» Texto de origem
“E se fosse um roguelike?” é uma dúvida que de tempos em tempos surge enquanto jogo algo. Pode ser pela sua estrutura, pela vontade de ter mais variedade de mapas, enfim, são muitas variáveis. Sword of the Necromancer (Steam) da Grimorio of Games é um dos poucos que me fez vir à cabeça a sentença: “Ok, mas e se ele não fosse um roguelike?”
O projeto em si já é ambicioso para começo de conversa. Um começo humilde no Kickstarter, uma bela história sobre o relacionamento entre a sacerdotisa Koko e sua protetora Tama, até uma baita animação de entrada que te prepara para um jogo repleto de ação, e monstros que podem se tornar seus aliados (para não dizer torná-los seus servos contra a vontade). Para a Grimorio of Games, a noção de “controlar” monstros e trazer uma história mais elaborada do que a maioria dos roguelikes é o que vai fazer com que ele se sobressaia no oceano de roguelikes / lites que existem no Steam e outras plataformas de distribuição.
Não é a primeira vez que eu vejo, ao menos conceitualmente, um jogo usar a mecânica de transformar monstros em aliados. Midboss (2017, Kitsune Games) não só deixa controlar os monstros como também se transformar em um deles. Dezenas de outros roguelikes permitem que você crie uma legião de tropas-zumbis caso jogue como um necromante. Mas é claro, Sword of the Necromancer tem várias cartas na manga para tentar contrabalançar isso: ele é mais focado em ação, tem uma arte carismática, e acima de tudo a promessa da “história” ser o foco principal da desenvolvedora.

» Dados fornecidos
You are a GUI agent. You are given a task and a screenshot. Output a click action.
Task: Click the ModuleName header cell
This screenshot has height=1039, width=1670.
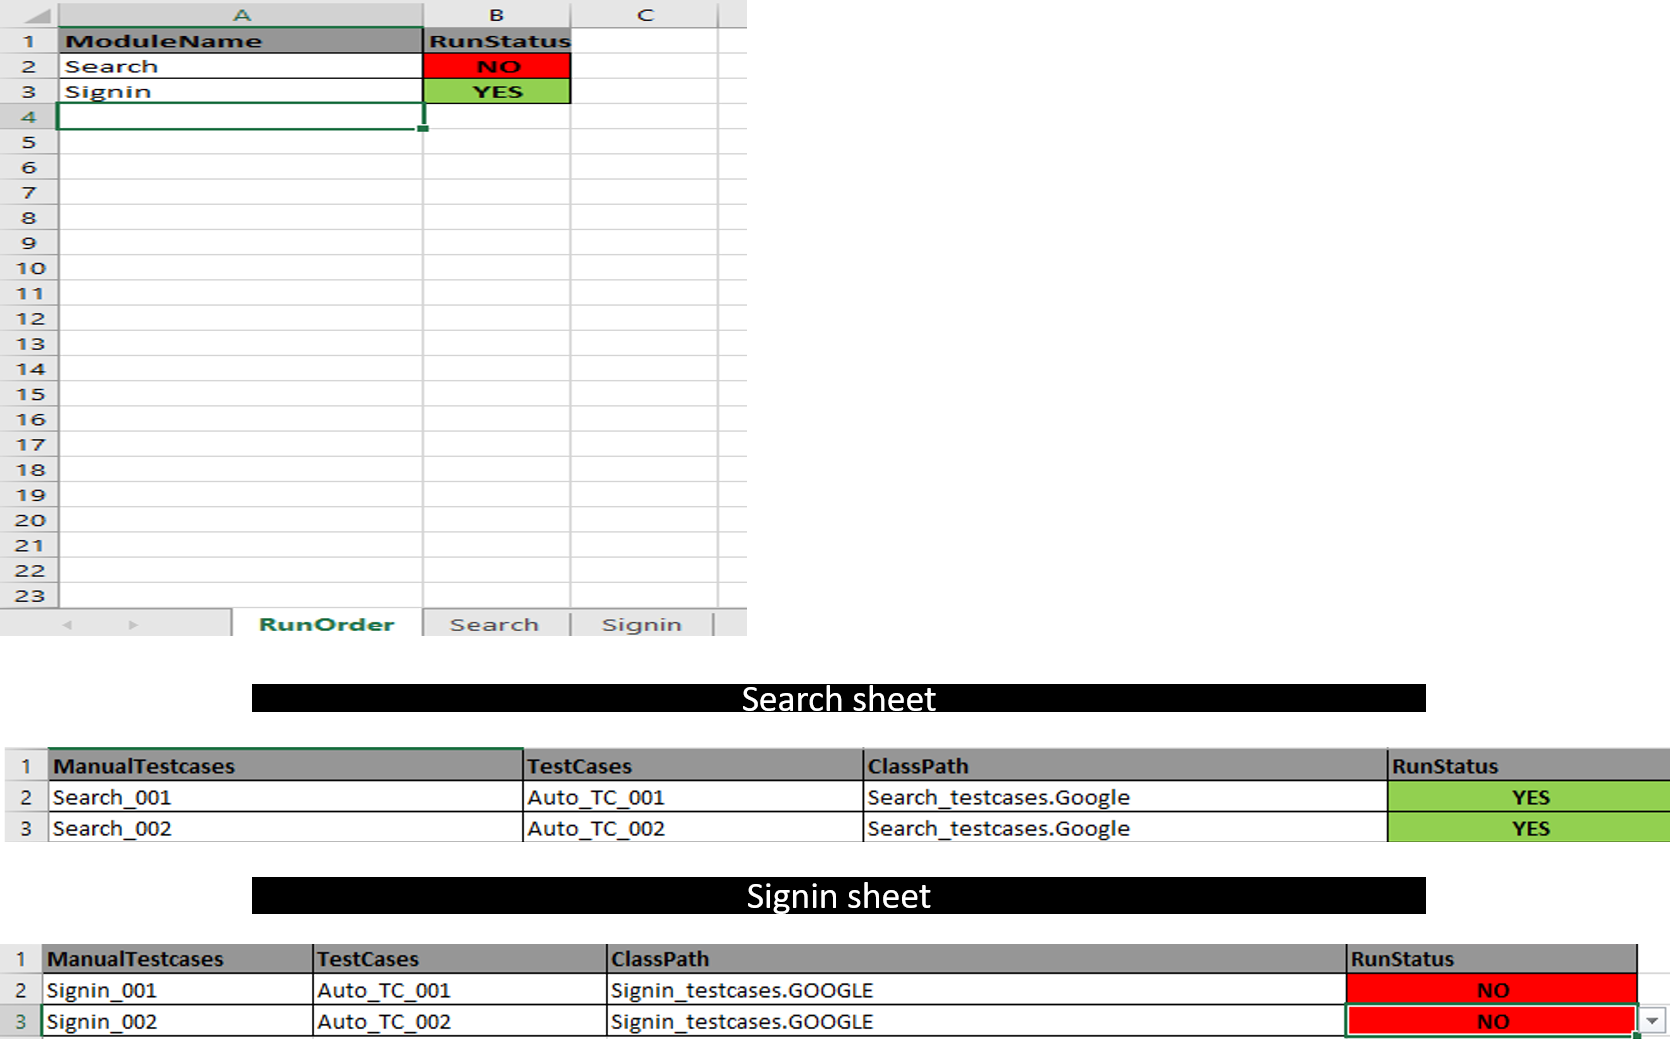coord(240,40)
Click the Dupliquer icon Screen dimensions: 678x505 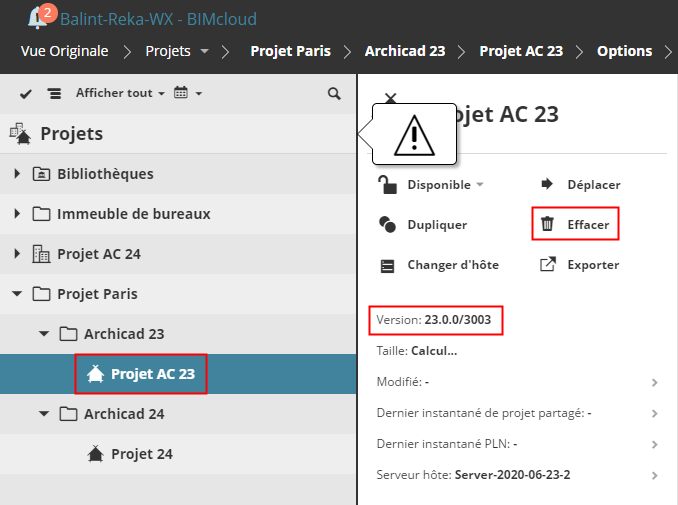[x=388, y=224]
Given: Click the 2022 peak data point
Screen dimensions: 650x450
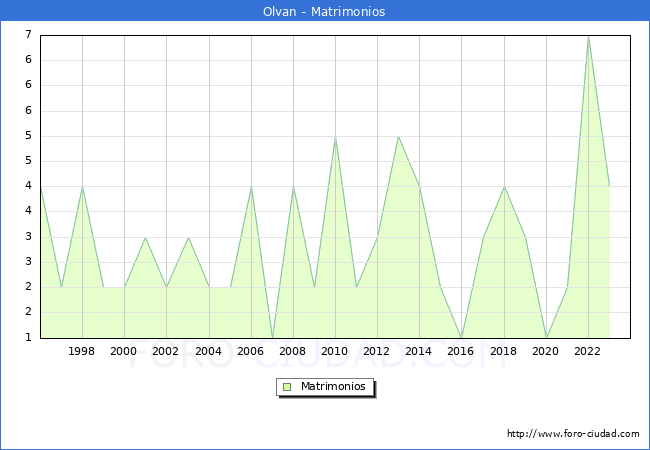Looking at the screenshot, I should (x=588, y=36).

» Sua tarefa
Devolva, sem nenhuma alteração, o trecho da resenha sobre Sword of the Necromancer que vai de "O projeto em" até "plataformas de distribuição.", inclusive.

» Resultado do exercício
O projeto em si já é ambicioso para começo de conversa. Um começo humilde no Kickstarter, uma bela história sobre o relacionamento entre a sacerdotisa Koko e sua protetora Tama, até uma baita animação de entrada que te prepara para um jogo repleto de ação, e monstros que podem se tornar seus aliados (para não dizer torná-los seus servos contra a vontade). Para a Grimorio of Games, a noção de “controlar” monstros e trazer uma história mais elaborada do que a maioria dos roguelikes é o que vai fazer com que ele se sobressaia no oceano de roguelikes / lites que existem no Steam e outras plataformas de distribuição.